I am creating a function to factorize any given number in haskell. And so i have created this:

primes :: [Integer]
primes = 2:(sieve [3,5..])
    where
        sieve (p:xs) = p : sieve [x |x <- xs, x `mod` ((p+1) `div` 2 ) > 0]


factorize 2 = [2]
factorize x
    | divisible x = w:(factorize (x `div` w))
    | otherwise   = [x]
    where
          divisible :: Integer -> Bool
          divisible y = [x |x <- (2:[3,5..y]), y `mod` x == 0] /= []

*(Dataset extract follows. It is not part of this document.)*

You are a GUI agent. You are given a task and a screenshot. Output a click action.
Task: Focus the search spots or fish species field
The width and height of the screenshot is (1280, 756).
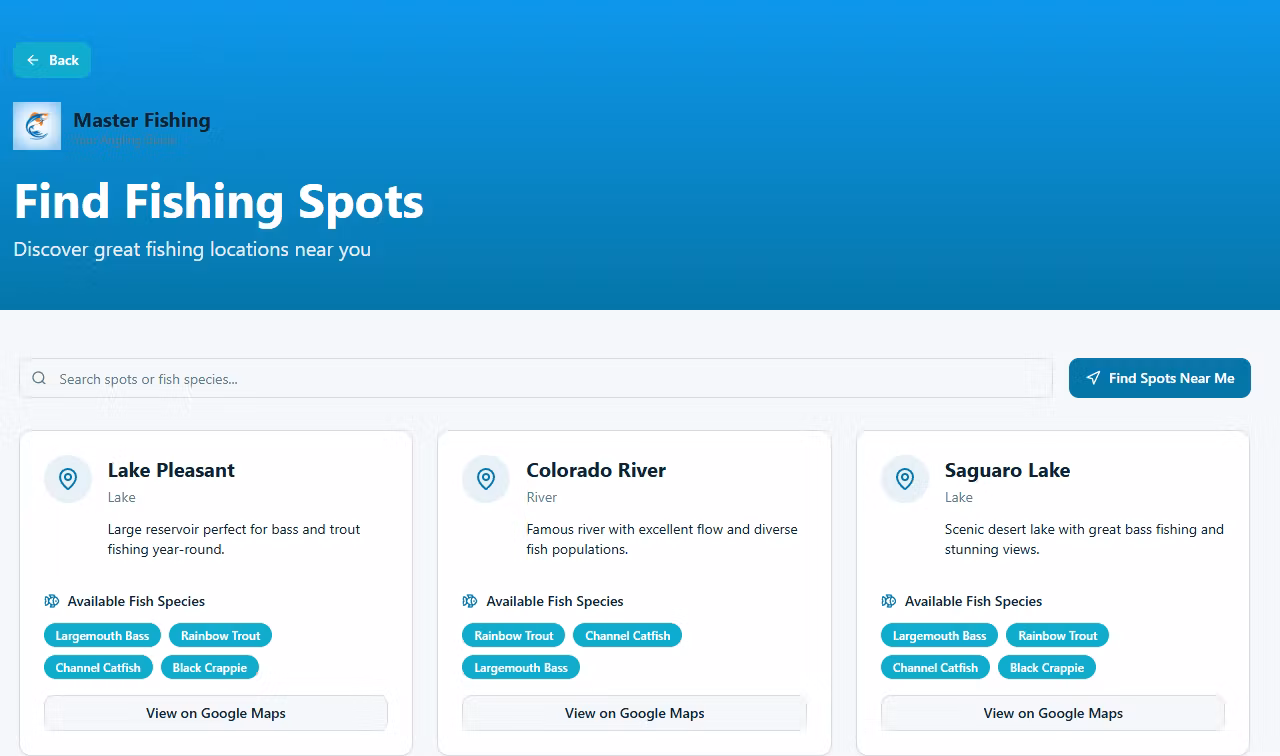[x=536, y=378]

          firstfactor :: Integer -> [Integer] -> Integer
          firstfactor a (x:xs)
              | a `ifdiv` x = x
              | otherwise   = firstfactor a xs
          firstfactor a _ = a

          ifdiv x y = mod x y == 0

          w = firstfactor x primes

The function works fine, but appends 1 to the end of the list, for example factorize 80 would give this list: [2,2,2,2,5,1] My question is, why does this happen?

Answer 1

This comes up from two parts of the code. Firstly, factorize 1 is [1]. Secondly, since x is always divisible by itself, your very final call will always have w == x, so the recursion will be w:(factorize (w `div` w)) which is always w:(factorize 1).

To solve this, you can just add an extra base case to throw out the factors of 1:

factorize 1 = []
factorize ...

Also, you can drop the factorize 2 = [2] case because it gets subsumed by the otherwise case you already have.

factorize 1 = [] makes sense mathematically, because 1 has no prime factors (remember that 1 is not a prime number itself!). This follows the same logic behind product [] = 1—1 is the identity for multiplication, which makes it the "default" value when you have nothing to multiply.